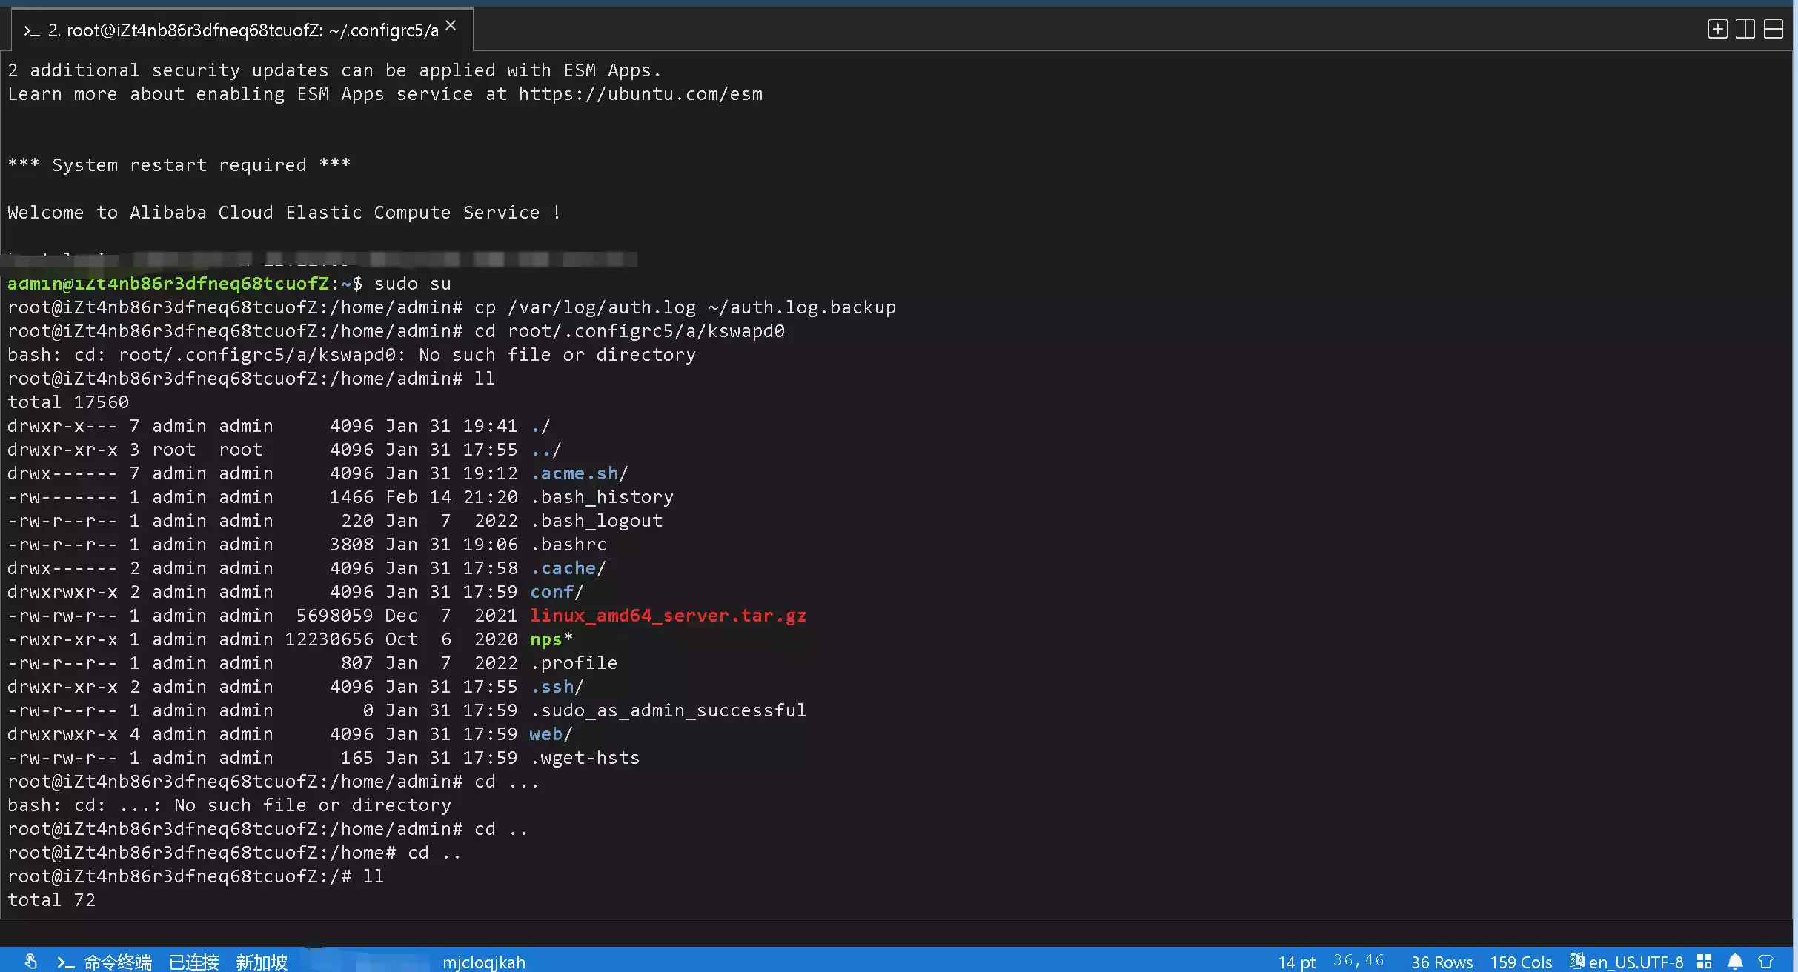
Task: Change the 14 pt font size
Action: click(x=1296, y=962)
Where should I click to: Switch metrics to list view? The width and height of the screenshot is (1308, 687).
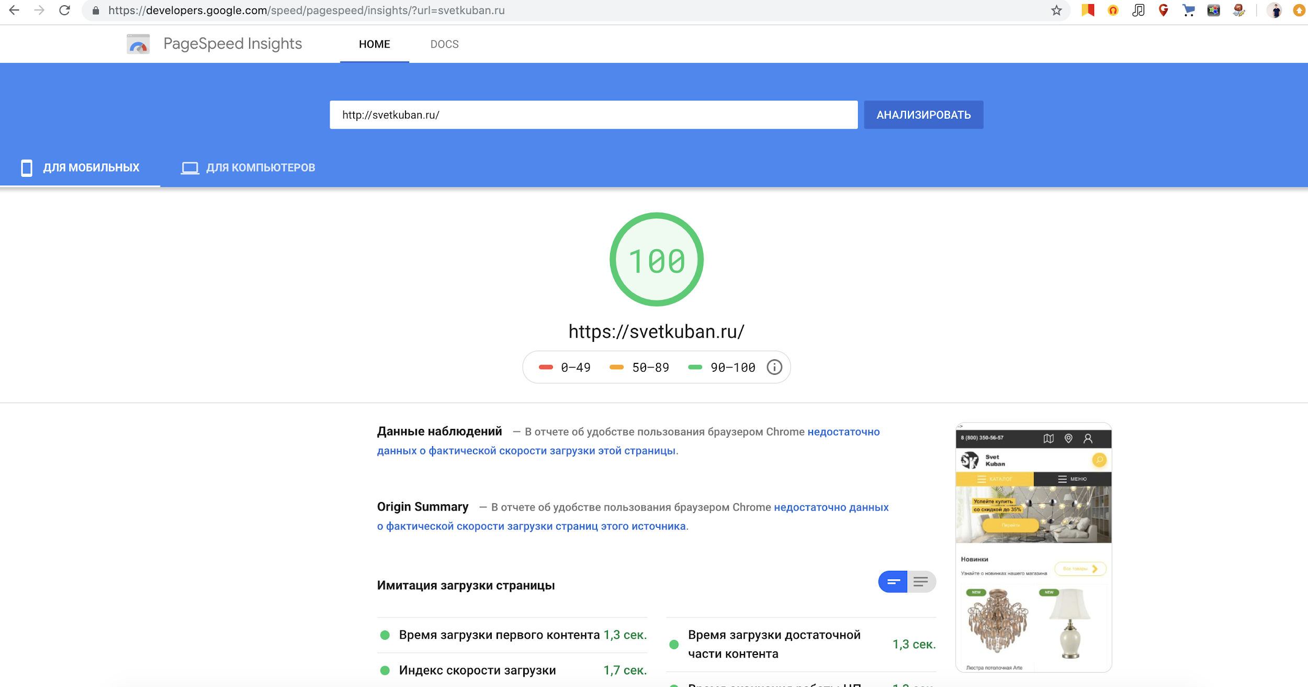(921, 581)
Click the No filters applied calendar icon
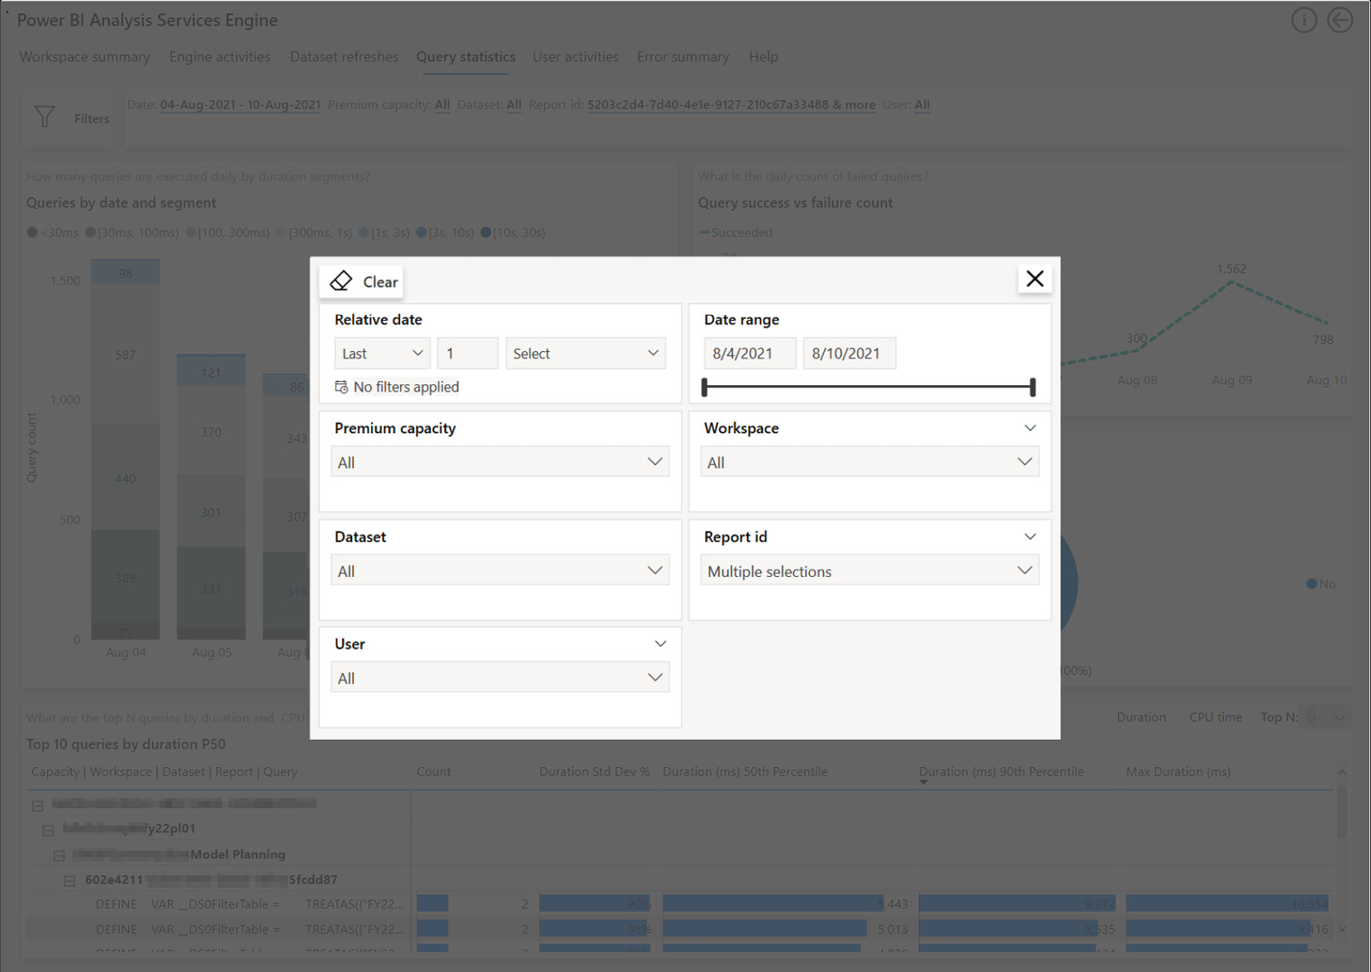Viewport: 1371px width, 972px height. [340, 386]
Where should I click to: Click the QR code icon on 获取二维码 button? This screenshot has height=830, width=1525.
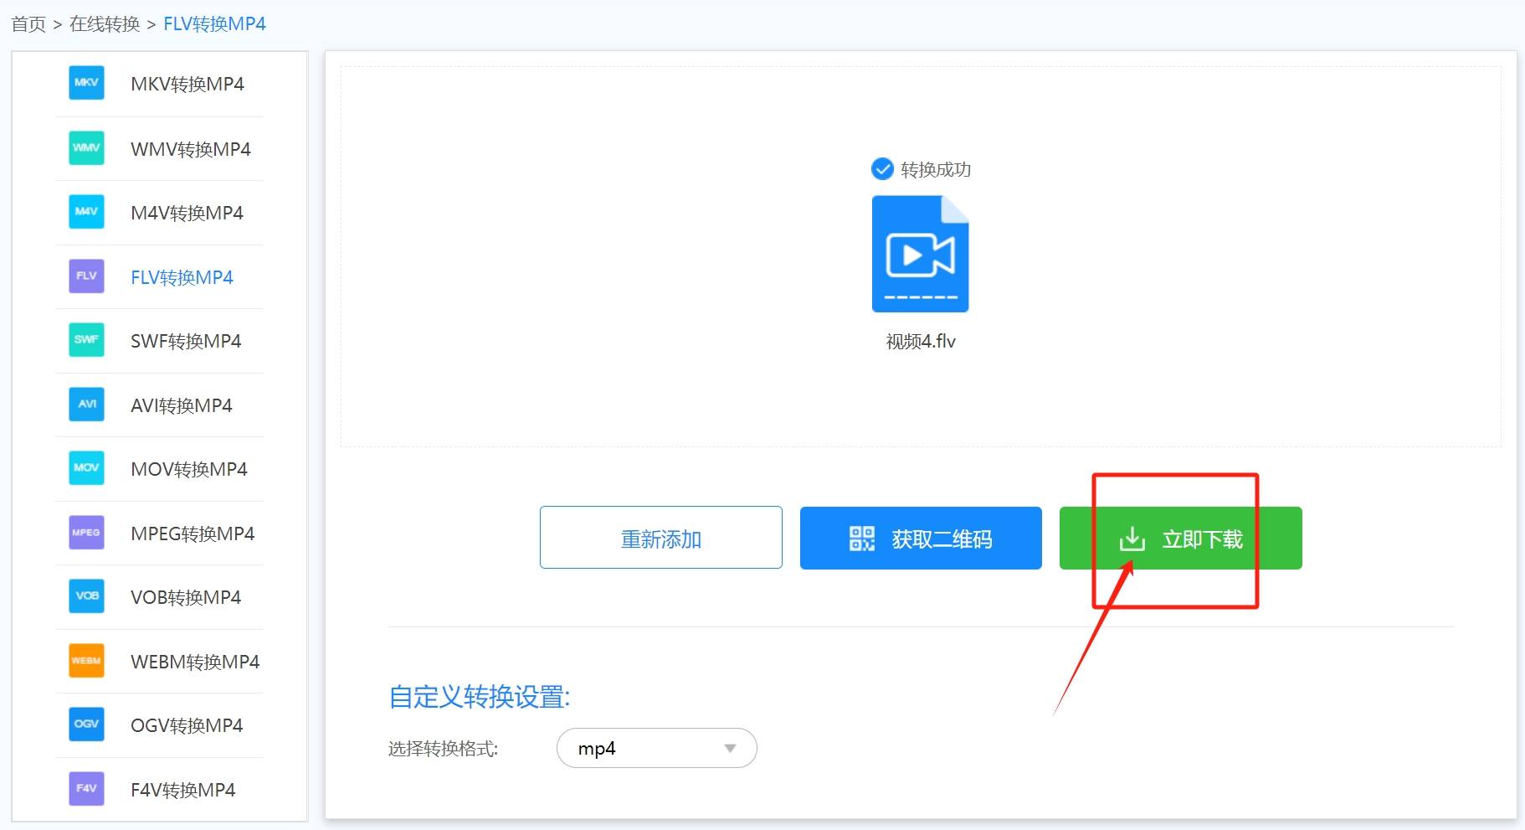(x=861, y=539)
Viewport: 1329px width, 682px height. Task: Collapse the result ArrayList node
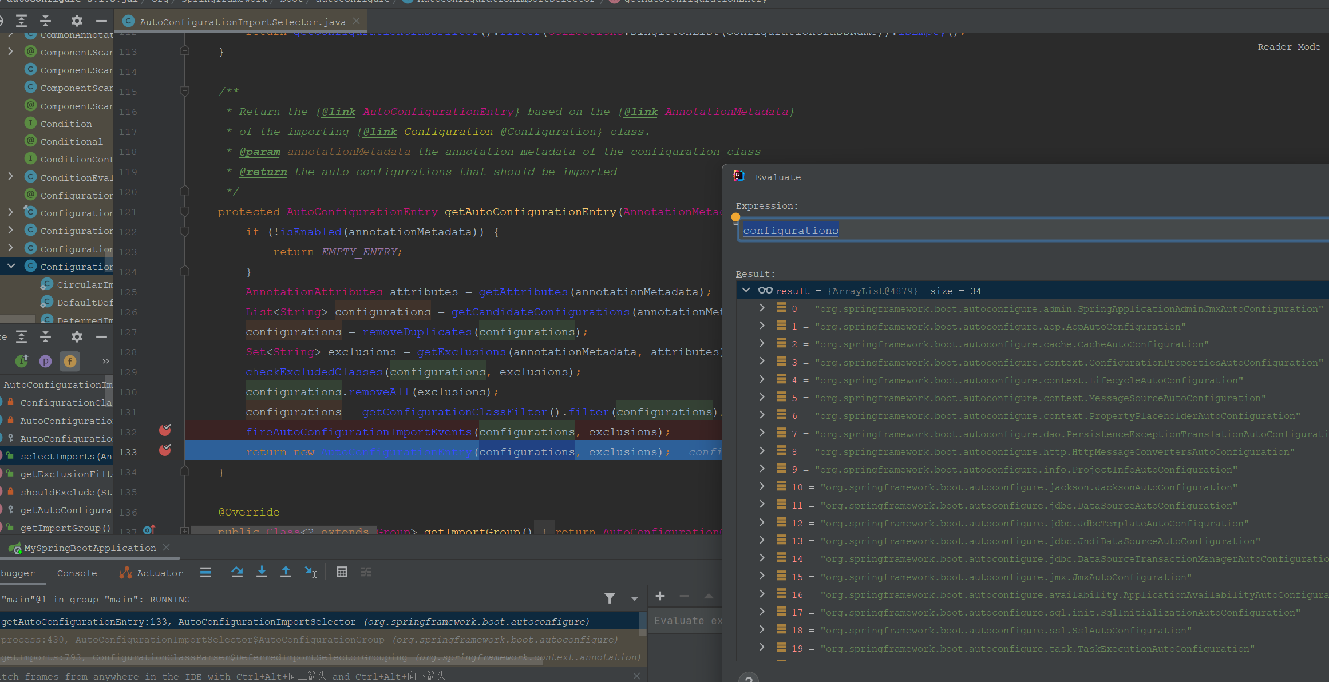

++++++++++++++++++++

## EXERCISE REQUIREMENTS
Beginning with the line that bears "Where should I click to: Switch", output each line through the last line of the listing exactly, and no others; skip the pictures.

## YOUR RESPONSE
Where should I click to: Switch metrics to list view? The width and height of the screenshot is (1308, 687).
(921, 581)
Click the No filters applied calendar icon
Viewport: 1371px width, 972px height. [340, 386]
Where should I click to: Click the QR code icon on 获取二维码 button? This screenshot has height=830, width=1525.
(x=861, y=539)
Viewport: 1329px width, 682px height. Task: Collapse the result ArrayList node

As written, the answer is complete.